Goal:
Copy the entries below word for word, from the line with "How do I perform: Open" through the line with "click(x=549, y=281)". Reproduce only those lines, including both of them.

....

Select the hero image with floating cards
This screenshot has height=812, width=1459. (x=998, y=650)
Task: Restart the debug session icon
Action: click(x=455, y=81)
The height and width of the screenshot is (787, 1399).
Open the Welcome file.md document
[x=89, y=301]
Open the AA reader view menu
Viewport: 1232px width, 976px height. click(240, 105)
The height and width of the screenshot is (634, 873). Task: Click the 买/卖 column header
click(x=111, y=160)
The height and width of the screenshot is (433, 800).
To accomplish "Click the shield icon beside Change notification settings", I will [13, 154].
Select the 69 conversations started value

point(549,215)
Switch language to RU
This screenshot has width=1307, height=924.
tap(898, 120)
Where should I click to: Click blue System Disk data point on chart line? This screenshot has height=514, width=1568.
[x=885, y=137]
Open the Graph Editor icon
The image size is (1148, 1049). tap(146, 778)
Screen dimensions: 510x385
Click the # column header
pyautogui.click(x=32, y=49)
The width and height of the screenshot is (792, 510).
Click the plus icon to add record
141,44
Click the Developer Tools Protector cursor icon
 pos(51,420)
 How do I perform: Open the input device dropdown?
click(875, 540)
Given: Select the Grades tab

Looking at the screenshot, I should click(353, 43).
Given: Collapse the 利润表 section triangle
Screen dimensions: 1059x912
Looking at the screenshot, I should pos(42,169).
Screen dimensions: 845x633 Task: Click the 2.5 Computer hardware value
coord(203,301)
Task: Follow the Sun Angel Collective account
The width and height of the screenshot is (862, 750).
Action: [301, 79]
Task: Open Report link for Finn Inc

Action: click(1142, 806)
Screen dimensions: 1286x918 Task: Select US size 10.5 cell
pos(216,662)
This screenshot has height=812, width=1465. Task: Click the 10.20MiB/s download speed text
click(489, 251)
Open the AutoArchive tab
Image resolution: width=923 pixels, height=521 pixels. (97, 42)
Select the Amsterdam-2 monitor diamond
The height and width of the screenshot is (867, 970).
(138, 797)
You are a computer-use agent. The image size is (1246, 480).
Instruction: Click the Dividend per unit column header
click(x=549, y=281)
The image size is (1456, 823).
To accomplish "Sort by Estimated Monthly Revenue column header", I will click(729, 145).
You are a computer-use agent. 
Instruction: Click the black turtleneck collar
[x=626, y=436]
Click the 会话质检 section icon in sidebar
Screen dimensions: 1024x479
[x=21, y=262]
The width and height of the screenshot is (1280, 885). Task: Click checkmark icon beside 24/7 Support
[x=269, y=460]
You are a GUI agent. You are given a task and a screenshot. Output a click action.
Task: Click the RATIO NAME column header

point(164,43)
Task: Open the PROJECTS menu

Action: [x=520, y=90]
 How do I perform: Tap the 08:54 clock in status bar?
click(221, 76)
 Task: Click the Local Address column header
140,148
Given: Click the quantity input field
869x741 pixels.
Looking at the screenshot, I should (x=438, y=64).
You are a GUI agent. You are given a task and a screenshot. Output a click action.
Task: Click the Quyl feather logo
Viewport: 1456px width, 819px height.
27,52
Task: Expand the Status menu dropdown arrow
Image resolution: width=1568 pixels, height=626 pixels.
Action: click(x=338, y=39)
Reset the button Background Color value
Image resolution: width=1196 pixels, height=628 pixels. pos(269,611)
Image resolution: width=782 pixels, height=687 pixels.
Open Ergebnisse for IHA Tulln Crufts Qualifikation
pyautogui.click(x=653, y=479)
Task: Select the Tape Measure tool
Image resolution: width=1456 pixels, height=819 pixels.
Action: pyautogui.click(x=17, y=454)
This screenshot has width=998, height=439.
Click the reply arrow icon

....

Answer to the task:
 How do I perform: Open the input device dropdown?
click(875, 540)
Given: Select the Grades tab

Looking at the screenshot, I should click(353, 43).
Given: Collapse the 利润表 section triangle
Screen dimensions: 1059x912
Looking at the screenshot, I should pos(42,169).
Screen dimensions: 845x633 Task: Click the 2.5 Computer hardware value
coord(203,301)
Task: Follow the Sun Angel Collective account
The width and height of the screenshot is (862, 750).
Action: [301, 79]
Task: Open Report link for Finn Inc

Action: click(1142, 806)
Screen dimensions: 1286x918 Task: Select US size 10.5 cell
pos(216,662)
This screenshot has height=812, width=1465. Task: Click the 10.20MiB/s download speed text
click(489, 251)
Open the AutoArchive tab
Image resolution: width=923 pixels, height=521 pixels. (97, 42)
Select the Amsterdam-2 monitor diamond
The height and width of the screenshot is (867, 970).
(138, 797)
You are a computer-use agent. The image size is (1246, 480).
Instruction: Click the Dividend per unit column header
click(x=549, y=281)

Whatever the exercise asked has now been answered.